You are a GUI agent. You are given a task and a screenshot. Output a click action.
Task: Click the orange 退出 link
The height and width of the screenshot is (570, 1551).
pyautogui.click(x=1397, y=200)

...

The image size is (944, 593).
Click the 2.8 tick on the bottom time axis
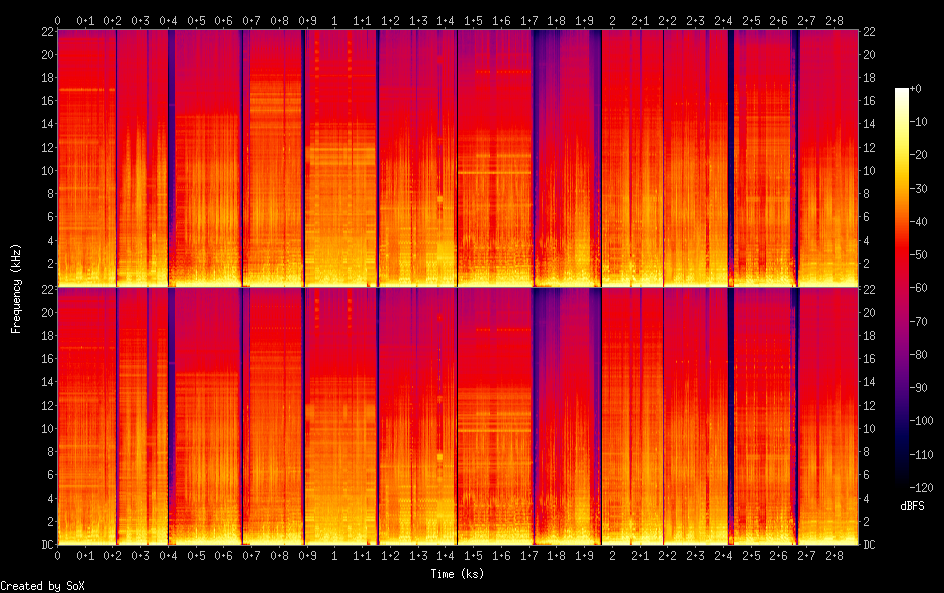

• _Instructions for the task_: From the records, pull out word for word the lines starting with the one that contains "The image size is (944, 593)." and going on through the one that contains "Click the 2.8 tick on the bottom time axis".

• _Right answer_:
The image size is (944, 593).
Click the 2.8 tick on the bottom time axis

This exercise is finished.